PROBLEM TO WORK ON
Reproduce verbatim every line of the listing, from its first line through the line containing "center [248, 966].", with both of those lines included.
DATA FOR REVIEW section start
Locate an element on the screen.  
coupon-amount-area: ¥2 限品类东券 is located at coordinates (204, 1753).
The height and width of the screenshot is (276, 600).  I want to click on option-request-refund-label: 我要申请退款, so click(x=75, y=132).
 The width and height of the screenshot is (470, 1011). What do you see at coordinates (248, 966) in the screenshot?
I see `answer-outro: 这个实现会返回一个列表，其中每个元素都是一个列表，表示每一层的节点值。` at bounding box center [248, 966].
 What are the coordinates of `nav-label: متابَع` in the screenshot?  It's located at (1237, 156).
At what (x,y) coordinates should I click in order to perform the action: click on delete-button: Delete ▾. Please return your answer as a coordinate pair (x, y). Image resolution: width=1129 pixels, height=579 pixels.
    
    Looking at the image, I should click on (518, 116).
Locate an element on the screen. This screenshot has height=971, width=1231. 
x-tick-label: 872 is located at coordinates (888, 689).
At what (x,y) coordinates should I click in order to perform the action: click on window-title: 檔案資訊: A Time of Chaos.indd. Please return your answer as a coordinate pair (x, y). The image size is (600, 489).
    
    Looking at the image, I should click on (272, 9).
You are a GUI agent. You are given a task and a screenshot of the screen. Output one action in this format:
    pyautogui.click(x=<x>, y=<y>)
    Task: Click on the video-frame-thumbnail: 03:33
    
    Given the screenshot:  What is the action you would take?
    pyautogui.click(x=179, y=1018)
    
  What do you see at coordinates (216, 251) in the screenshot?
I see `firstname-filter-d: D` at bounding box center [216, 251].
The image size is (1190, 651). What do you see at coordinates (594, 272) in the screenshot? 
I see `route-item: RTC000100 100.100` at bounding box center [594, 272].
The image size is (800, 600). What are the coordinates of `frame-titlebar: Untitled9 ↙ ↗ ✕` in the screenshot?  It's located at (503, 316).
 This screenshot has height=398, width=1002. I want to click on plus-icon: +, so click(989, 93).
DATA FOR REVIEW section end
ANSWER SECTION
Locate an element on the screen.  
coupon-amount-area: ¥2 限品类东券 is located at coordinates (204, 1753).
The height and width of the screenshot is (276, 600).  I want to click on option-request-refund-label: 我要申请退款, so click(x=75, y=132).
 The width and height of the screenshot is (470, 1011). What do you see at coordinates (248, 966) in the screenshot?
I see `answer-outro: 这个实现会返回一个列表，其中每个元素都是一个列表，表示每一层的节点值。` at bounding box center [248, 966].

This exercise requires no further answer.